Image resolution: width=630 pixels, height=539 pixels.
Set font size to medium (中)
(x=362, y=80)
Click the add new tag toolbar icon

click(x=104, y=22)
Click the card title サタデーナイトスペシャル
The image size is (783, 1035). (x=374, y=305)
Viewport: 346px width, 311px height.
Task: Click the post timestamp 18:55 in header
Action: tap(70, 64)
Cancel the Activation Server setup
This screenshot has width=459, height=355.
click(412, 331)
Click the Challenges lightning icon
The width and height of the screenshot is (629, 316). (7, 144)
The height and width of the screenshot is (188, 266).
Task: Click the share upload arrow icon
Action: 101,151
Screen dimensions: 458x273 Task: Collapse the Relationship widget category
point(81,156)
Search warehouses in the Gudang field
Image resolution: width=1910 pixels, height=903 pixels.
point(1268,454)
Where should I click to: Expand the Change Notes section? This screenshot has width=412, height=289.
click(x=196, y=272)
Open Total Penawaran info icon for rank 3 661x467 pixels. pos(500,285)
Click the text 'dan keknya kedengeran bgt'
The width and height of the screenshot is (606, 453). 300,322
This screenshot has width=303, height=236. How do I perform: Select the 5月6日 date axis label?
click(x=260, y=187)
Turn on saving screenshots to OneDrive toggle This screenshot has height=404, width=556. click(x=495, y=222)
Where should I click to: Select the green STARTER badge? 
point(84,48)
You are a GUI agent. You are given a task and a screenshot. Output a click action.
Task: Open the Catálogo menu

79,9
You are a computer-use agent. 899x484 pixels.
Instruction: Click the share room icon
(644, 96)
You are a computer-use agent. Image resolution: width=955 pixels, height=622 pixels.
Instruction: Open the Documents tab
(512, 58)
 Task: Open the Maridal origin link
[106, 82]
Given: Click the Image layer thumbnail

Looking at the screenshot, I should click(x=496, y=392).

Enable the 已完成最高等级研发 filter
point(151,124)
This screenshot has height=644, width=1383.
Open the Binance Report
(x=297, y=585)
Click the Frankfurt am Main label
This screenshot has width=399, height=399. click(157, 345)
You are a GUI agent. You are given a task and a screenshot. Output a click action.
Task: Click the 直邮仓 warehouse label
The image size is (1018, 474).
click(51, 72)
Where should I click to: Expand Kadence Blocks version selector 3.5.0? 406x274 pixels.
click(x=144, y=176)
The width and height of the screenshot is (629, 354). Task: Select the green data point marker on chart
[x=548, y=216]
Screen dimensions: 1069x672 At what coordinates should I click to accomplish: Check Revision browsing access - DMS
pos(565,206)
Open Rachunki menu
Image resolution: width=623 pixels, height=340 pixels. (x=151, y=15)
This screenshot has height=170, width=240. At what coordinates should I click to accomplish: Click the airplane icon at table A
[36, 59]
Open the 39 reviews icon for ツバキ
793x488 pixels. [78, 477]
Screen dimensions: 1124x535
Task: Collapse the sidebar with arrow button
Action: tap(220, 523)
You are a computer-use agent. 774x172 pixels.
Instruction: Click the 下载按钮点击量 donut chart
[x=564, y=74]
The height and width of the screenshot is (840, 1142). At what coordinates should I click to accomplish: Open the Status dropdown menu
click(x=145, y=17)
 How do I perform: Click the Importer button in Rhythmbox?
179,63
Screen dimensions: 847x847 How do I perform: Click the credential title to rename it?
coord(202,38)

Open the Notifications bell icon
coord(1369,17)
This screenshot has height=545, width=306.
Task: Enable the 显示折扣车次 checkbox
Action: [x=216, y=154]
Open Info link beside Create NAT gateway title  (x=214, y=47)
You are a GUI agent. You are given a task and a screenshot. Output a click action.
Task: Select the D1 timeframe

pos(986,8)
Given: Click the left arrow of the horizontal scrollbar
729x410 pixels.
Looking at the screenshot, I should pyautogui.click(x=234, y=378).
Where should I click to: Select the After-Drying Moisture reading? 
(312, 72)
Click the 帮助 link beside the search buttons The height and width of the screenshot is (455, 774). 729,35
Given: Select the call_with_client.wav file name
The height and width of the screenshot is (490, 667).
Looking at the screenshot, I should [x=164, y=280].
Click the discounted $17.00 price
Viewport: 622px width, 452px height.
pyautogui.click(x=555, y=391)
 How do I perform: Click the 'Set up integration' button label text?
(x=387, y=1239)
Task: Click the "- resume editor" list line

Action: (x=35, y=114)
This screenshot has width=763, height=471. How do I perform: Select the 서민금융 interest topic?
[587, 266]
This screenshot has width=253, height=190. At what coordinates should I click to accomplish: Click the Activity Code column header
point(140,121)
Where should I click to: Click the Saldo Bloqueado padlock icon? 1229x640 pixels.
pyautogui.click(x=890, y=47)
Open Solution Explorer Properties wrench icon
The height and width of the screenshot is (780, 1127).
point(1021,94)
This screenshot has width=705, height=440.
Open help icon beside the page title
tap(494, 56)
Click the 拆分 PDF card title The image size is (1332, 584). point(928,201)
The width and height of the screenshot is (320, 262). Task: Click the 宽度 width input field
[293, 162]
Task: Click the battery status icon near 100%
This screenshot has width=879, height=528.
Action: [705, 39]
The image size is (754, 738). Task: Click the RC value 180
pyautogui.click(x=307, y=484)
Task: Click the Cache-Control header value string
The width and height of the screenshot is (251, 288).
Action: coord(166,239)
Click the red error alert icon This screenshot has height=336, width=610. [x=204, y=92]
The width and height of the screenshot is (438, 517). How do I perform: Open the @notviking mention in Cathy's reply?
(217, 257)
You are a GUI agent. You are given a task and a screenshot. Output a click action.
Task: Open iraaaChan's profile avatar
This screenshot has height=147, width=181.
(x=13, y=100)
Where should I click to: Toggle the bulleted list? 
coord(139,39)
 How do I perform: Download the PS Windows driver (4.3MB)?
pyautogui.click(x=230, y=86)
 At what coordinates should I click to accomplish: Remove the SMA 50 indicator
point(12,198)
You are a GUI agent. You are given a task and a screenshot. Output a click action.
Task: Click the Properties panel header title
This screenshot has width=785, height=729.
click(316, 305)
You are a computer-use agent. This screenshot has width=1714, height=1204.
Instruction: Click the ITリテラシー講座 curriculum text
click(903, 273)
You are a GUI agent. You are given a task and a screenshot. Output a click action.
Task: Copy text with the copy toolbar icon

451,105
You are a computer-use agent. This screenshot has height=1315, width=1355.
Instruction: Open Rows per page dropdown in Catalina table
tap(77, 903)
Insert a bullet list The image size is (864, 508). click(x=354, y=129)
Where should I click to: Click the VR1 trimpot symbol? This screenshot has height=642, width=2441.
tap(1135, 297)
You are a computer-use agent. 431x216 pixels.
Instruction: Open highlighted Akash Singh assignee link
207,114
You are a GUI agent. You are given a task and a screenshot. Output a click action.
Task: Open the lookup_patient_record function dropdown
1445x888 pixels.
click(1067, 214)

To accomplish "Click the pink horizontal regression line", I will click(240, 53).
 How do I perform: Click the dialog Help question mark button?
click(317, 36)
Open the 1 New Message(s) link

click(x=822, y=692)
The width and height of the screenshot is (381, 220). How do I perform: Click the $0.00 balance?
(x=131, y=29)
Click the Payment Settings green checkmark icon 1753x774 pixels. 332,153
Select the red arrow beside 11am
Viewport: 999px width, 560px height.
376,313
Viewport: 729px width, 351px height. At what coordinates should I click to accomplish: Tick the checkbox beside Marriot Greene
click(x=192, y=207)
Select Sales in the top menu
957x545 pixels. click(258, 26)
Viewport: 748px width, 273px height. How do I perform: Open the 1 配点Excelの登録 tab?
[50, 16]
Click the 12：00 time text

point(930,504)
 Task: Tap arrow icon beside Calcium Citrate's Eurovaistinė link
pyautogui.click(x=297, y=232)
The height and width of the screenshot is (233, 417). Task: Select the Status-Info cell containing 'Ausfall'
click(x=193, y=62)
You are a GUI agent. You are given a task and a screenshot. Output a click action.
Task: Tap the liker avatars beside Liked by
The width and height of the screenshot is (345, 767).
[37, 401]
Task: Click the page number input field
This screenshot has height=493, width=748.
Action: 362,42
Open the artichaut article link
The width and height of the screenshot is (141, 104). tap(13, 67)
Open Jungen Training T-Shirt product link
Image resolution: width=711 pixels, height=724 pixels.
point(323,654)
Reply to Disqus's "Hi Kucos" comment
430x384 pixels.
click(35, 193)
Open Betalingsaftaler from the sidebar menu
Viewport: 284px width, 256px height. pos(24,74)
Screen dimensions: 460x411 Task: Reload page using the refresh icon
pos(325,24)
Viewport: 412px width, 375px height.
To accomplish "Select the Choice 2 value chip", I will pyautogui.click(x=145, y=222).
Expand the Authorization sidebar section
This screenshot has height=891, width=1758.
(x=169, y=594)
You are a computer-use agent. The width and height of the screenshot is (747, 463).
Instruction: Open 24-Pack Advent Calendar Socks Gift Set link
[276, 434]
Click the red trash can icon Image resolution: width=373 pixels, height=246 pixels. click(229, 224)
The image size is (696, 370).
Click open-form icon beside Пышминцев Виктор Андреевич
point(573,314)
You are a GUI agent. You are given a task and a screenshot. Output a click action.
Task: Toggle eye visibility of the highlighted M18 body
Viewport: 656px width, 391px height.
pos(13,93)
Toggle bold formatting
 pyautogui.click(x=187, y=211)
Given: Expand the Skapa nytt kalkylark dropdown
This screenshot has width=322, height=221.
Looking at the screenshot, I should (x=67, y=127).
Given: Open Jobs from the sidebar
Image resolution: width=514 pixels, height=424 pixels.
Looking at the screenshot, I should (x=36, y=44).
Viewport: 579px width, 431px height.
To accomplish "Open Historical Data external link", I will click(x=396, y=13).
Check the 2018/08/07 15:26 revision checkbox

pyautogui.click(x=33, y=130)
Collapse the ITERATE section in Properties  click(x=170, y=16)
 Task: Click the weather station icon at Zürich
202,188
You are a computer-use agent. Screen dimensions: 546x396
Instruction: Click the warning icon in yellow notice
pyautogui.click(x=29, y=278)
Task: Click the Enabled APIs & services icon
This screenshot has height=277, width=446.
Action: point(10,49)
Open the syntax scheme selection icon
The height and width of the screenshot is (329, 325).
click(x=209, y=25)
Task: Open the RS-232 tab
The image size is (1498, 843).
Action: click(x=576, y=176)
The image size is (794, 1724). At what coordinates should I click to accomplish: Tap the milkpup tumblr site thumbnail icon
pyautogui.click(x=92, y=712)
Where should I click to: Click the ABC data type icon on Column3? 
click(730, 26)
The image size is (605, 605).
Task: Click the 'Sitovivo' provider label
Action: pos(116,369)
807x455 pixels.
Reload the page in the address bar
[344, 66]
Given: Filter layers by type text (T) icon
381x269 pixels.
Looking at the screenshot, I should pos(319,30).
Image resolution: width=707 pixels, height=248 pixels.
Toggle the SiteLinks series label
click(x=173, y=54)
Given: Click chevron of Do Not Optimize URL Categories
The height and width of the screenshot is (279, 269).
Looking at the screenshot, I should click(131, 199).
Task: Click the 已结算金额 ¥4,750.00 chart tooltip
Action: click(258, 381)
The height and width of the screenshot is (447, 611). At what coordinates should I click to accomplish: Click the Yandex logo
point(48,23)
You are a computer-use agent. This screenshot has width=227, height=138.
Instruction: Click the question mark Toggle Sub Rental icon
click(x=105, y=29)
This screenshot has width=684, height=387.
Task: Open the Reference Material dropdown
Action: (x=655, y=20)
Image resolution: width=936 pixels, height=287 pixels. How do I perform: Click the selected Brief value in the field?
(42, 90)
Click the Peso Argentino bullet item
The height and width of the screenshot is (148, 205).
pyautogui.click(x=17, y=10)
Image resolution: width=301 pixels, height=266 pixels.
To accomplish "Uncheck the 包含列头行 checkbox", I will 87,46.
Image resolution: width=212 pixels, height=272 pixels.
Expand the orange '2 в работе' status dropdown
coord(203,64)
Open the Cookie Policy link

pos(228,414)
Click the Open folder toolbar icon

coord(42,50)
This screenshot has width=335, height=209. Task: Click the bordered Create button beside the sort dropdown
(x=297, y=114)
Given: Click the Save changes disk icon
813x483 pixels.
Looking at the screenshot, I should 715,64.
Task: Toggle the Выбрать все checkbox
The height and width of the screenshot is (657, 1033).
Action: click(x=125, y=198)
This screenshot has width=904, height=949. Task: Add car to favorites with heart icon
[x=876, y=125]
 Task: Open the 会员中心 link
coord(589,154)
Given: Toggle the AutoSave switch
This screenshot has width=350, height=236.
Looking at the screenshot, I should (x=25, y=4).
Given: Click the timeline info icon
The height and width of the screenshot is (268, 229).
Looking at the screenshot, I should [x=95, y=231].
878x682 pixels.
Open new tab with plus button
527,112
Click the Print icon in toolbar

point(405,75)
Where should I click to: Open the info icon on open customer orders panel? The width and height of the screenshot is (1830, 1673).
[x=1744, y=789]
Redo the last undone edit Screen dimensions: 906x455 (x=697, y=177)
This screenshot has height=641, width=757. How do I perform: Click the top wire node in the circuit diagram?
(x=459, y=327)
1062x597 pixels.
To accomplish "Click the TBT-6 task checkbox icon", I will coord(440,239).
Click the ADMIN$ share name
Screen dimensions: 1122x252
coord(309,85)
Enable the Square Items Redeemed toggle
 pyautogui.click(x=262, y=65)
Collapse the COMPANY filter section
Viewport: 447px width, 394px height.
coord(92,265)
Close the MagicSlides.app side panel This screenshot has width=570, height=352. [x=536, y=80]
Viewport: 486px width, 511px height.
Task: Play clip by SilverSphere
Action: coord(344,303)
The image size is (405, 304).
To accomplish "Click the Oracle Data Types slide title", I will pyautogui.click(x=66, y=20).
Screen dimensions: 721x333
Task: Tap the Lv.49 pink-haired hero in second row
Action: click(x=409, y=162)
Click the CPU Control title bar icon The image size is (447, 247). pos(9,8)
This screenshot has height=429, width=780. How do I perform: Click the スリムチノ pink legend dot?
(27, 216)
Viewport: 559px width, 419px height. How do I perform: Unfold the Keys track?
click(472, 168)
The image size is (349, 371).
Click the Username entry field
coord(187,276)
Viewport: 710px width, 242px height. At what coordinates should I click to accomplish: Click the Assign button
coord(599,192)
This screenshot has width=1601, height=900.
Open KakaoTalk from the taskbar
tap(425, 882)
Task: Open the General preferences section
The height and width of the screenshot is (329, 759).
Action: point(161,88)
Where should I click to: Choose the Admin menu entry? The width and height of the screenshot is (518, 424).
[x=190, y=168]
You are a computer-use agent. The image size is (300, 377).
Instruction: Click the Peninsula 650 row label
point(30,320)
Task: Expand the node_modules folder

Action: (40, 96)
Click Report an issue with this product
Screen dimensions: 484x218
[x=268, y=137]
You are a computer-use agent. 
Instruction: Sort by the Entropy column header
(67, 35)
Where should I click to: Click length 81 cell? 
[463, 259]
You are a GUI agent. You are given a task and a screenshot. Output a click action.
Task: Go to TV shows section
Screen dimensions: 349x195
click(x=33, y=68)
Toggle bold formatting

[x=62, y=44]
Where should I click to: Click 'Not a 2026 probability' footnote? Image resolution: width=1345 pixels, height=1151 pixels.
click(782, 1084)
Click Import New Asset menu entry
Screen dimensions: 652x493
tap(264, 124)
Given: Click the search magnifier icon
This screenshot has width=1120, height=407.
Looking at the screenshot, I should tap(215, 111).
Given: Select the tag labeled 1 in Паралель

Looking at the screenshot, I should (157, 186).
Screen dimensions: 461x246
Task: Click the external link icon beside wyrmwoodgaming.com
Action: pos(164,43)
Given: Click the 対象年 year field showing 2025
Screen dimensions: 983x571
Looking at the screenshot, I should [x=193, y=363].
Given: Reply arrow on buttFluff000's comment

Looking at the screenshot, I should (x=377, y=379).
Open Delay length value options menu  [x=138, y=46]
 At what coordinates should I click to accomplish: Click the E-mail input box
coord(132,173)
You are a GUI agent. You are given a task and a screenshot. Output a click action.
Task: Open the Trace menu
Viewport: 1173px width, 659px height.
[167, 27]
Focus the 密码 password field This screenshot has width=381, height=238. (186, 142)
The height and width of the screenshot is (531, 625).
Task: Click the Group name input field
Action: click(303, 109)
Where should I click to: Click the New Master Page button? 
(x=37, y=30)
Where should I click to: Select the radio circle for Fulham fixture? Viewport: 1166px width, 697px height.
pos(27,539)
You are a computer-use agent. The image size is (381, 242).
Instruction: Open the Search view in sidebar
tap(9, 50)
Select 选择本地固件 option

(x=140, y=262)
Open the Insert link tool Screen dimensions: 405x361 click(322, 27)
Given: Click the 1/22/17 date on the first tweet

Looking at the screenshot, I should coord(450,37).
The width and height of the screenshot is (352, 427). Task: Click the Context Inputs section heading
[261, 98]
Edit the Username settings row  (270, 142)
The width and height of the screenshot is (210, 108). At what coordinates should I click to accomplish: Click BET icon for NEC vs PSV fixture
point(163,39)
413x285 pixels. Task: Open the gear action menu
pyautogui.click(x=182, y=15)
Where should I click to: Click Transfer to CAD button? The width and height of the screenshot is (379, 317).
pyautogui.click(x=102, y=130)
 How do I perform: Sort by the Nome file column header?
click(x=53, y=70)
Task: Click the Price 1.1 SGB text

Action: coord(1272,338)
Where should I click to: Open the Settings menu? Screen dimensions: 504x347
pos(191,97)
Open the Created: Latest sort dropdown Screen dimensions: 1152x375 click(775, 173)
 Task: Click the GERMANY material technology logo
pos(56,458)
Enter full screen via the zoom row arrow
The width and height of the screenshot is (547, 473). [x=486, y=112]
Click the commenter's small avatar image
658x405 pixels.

Directions: Taking the records above line by line, count those that hold the word "Insert"; the number is the entire answer.

Task result: 2